With the increasing popularity of smartphones, it’s not hard to see how mobile commerce (m-commerce) is on the rise. Every day developers produce more new and interesting applications or ‘apps’ for the iPhone, Android and the recently launched Windows Mobile 7.
A recent report from Foresee, confirmed that m-commerce is gaining momentum in the online marketing sphere. A survey of over 10,000 users at top retail sites showed that 11% of sales were generated from m-commerce in 2010, compared to just 2% the previous year. Amazon reported that sales from its mobile version of the site or its Amazon iPhone app earned them over a billion dollars this year. Similarly eBay reported that sales through their mobile app were also up 134%.
Online Browsing & Buying
Shoppers currently use m-commerce to research product information or find a store's location while on the move. They check its opening hours, find out if stores have their desired item in-stock and check how much it costs. 30% of those surveyed used their phones in these ways, almost three times last year’s number.
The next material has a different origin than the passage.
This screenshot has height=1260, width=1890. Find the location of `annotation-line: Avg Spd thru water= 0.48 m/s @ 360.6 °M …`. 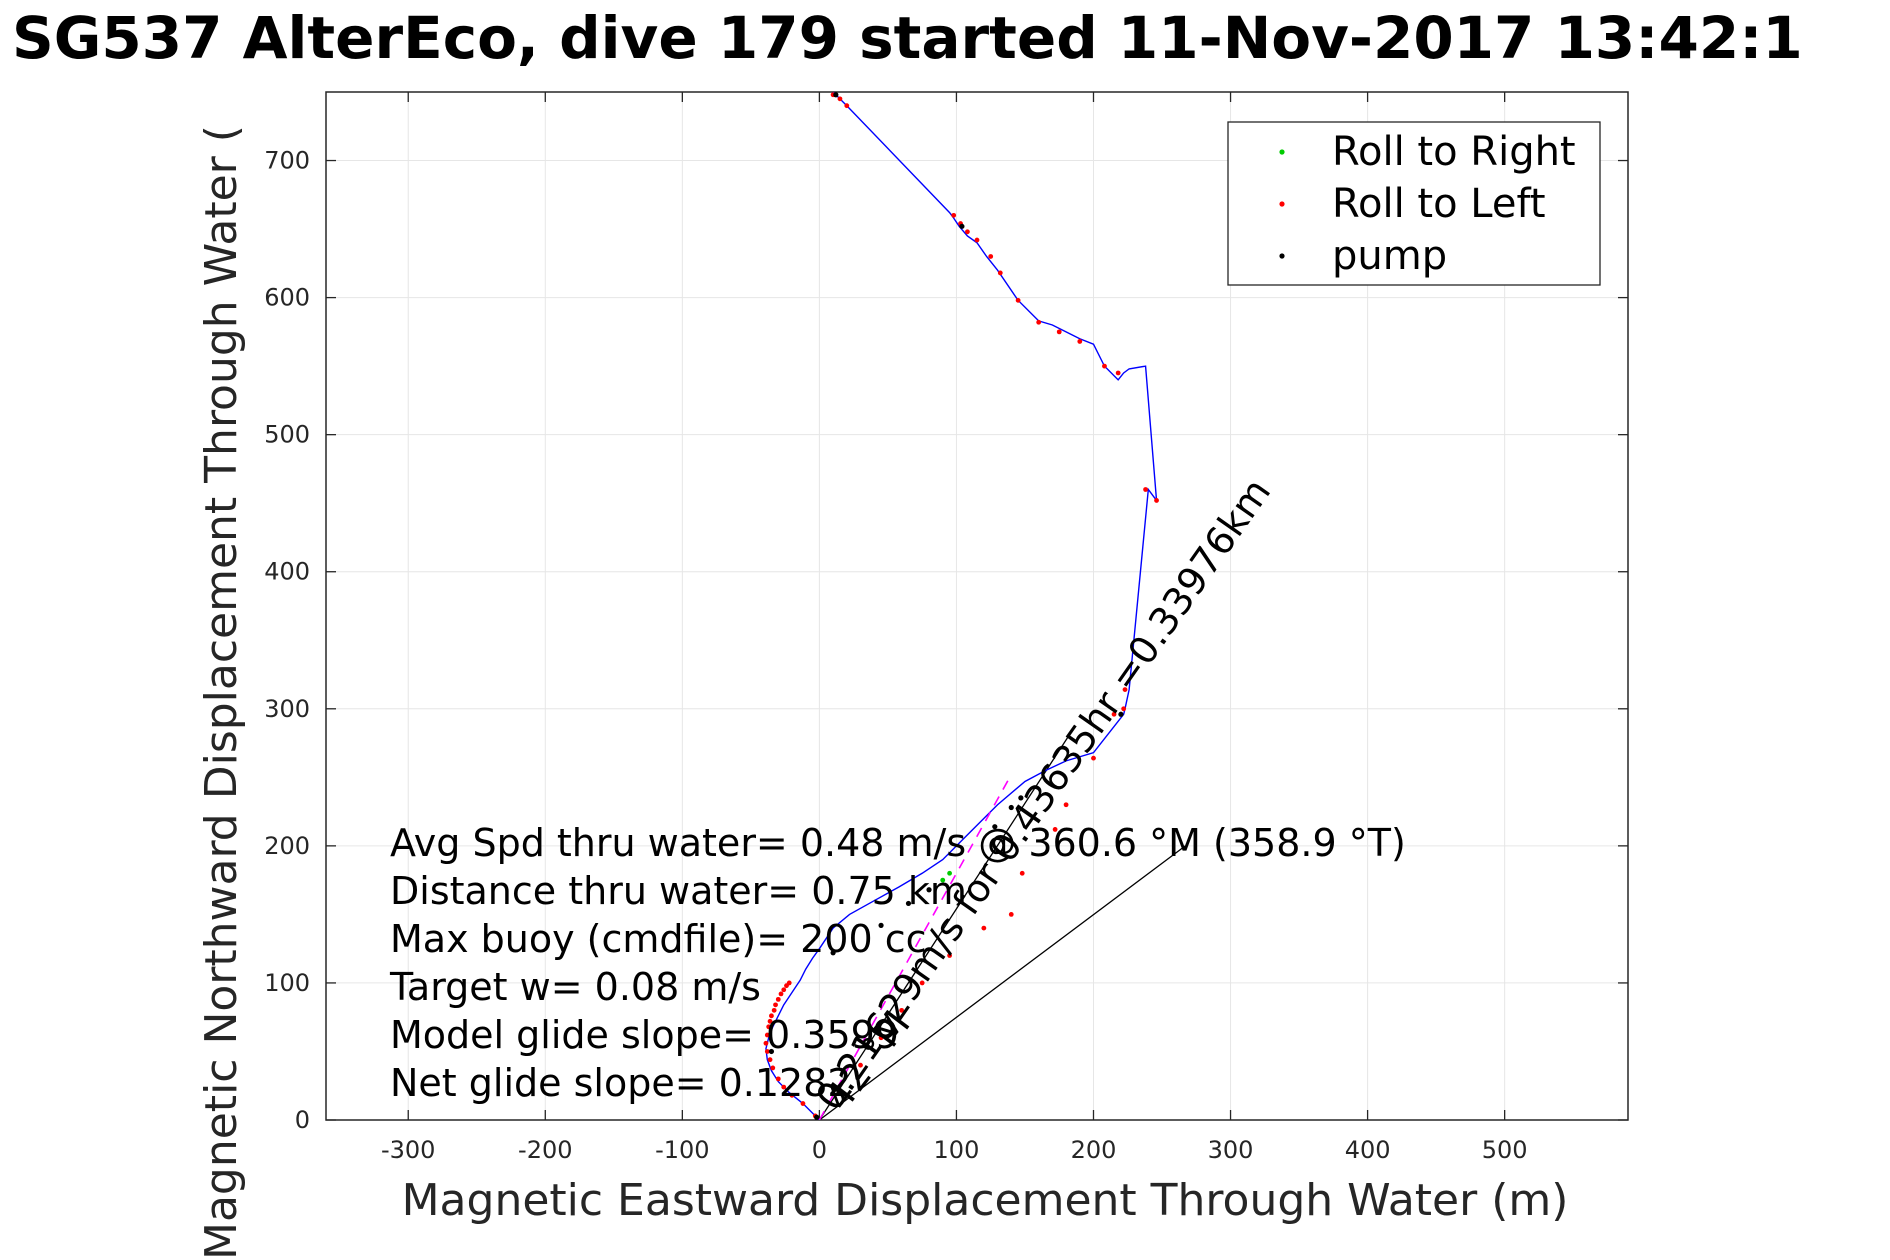

annotation-line: Avg Spd thru water= 0.48 m/s @ 360.6 °M … is located at coordinates (898, 843).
Ecommerce retailers take note: those shoppers who identified themselves as being “very satisfied” with a store’s m-commerce site were 30% more likely to shop there, both in person and online, illustrating how m-commerce supports the traditional in-store browsing and buying method.
Doing the Maths
These numbers might not sound like much initially, however, if viewed in a historical context with the internet as a whole, there are some parallels. In the early days of internet shopping, shoppers were far more likely to use the internet for product research, whether they ended up buying it online or in person. While 73% of users researched online, only 46% made any purchases online. Despite the fact that m-commerce sales have tripled from 396 million in 2008 to 1.2 billion in 2009, this still only represents a small fraction of the ecommerce picture. Keeping users engaged and building brand loyalty will go a long way towards making m-commerce pay off for e-commerce outlets of all sizes.
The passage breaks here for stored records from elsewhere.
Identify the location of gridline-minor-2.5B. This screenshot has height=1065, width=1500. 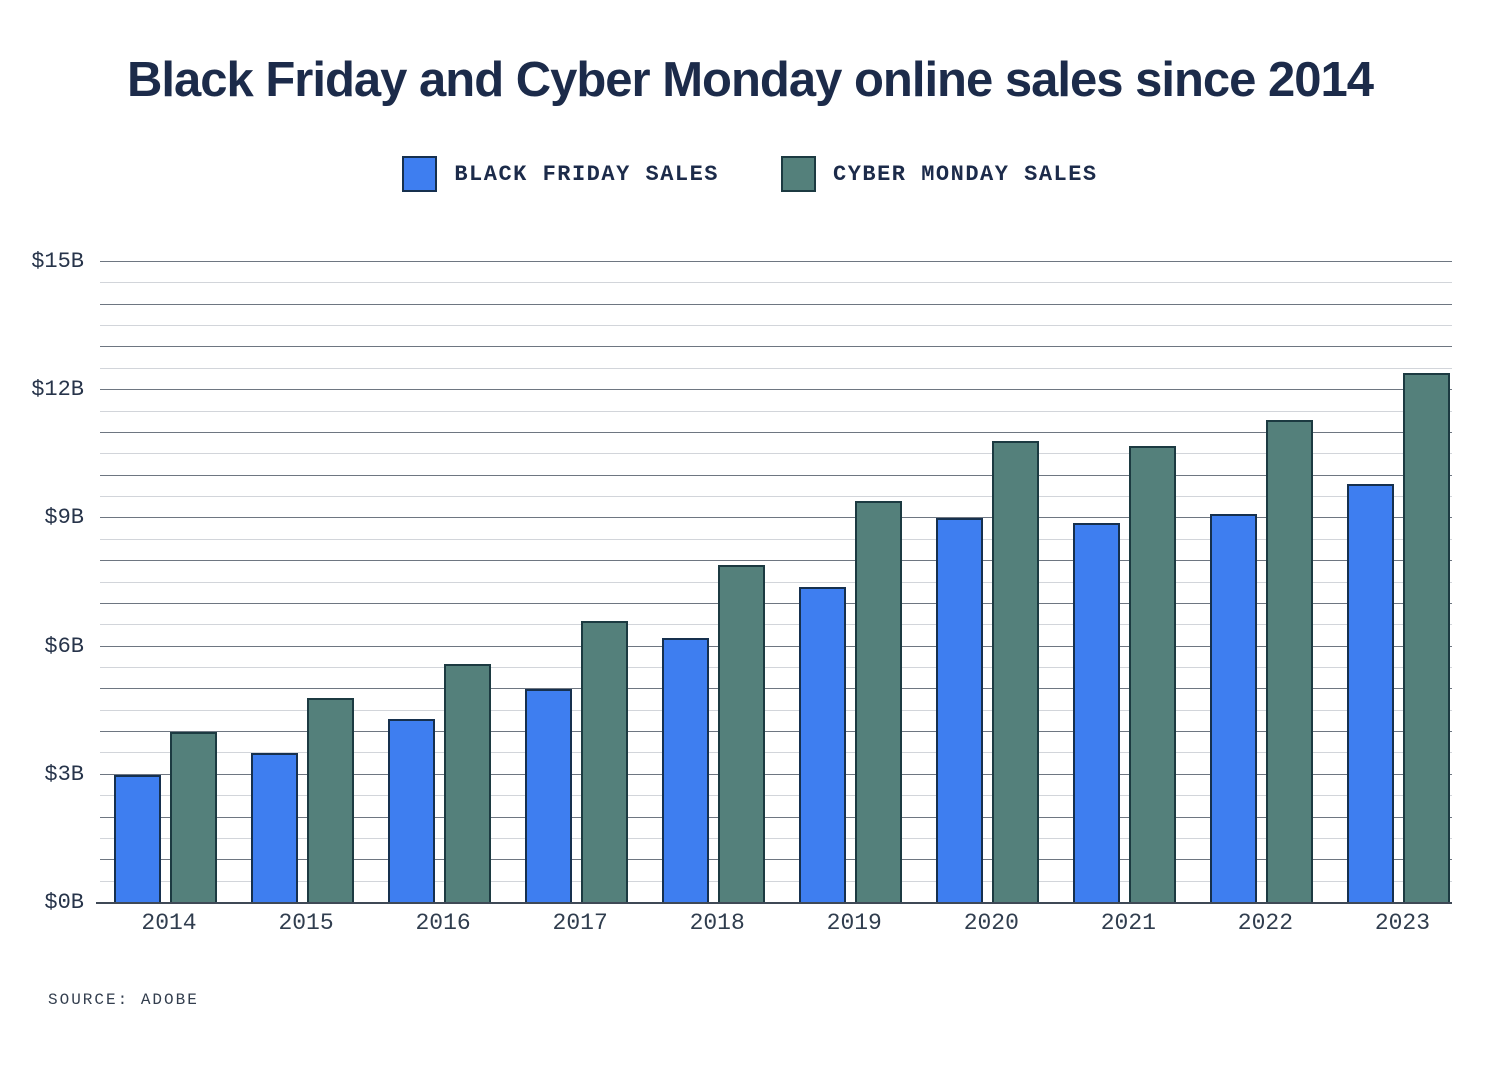
(776, 796).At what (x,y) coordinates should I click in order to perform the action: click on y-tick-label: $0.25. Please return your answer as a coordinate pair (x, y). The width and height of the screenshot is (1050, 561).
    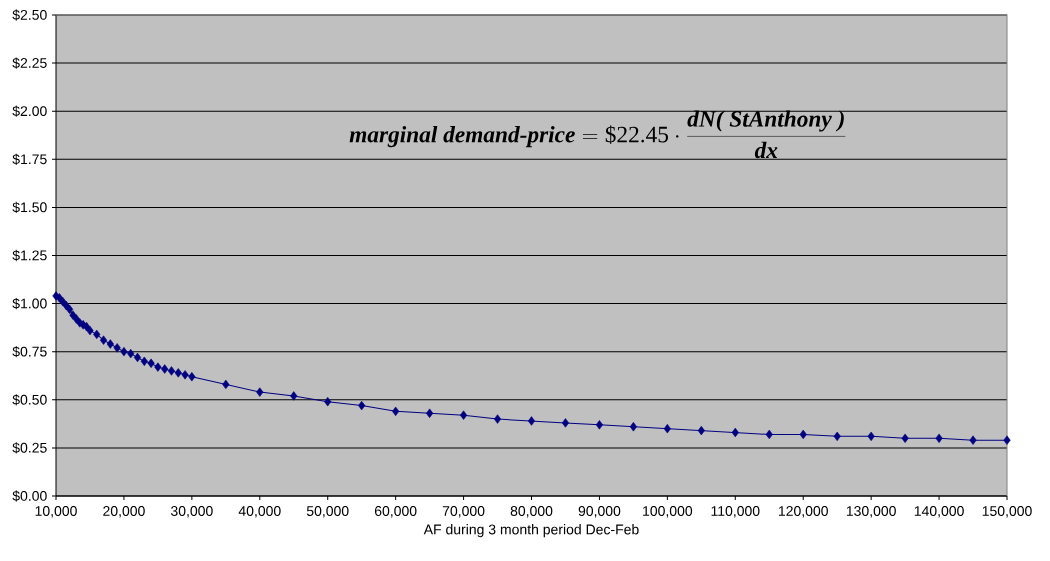
    Looking at the image, I should click on (30, 448).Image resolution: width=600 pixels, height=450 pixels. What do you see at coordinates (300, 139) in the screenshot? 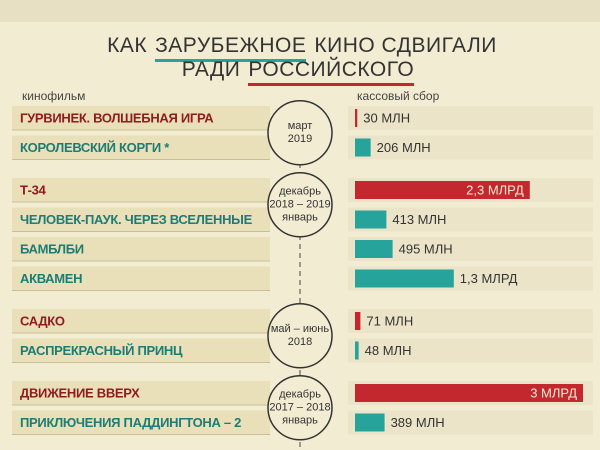
I see `period-label: 2019` at bounding box center [300, 139].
One observation noted was the need for e-tailers to streamline their shopping processes to make the m-commerce shopping experience more pleasurable and user friendly.
So What Does This Mean for Product and E-commerce Websites?
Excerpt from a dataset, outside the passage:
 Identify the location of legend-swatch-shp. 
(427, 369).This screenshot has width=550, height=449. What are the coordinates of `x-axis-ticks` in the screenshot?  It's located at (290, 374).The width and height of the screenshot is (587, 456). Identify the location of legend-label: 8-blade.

The statistics highlight the ever increasing importance of having an online presence to showcase your products, even without an e-commerce facility this can lead to sizeable increases in sales as a result of online product research.
For those of you who host e-commerce sites, a greater proportion of your annual marketing budgets will need to be allocated to online marketing activity such as search engine optimisation to ensure that your products can be found online by your potential customers. Greater resources will also need to be channelled into creating a user friendly, secure m-commerce facility for your business.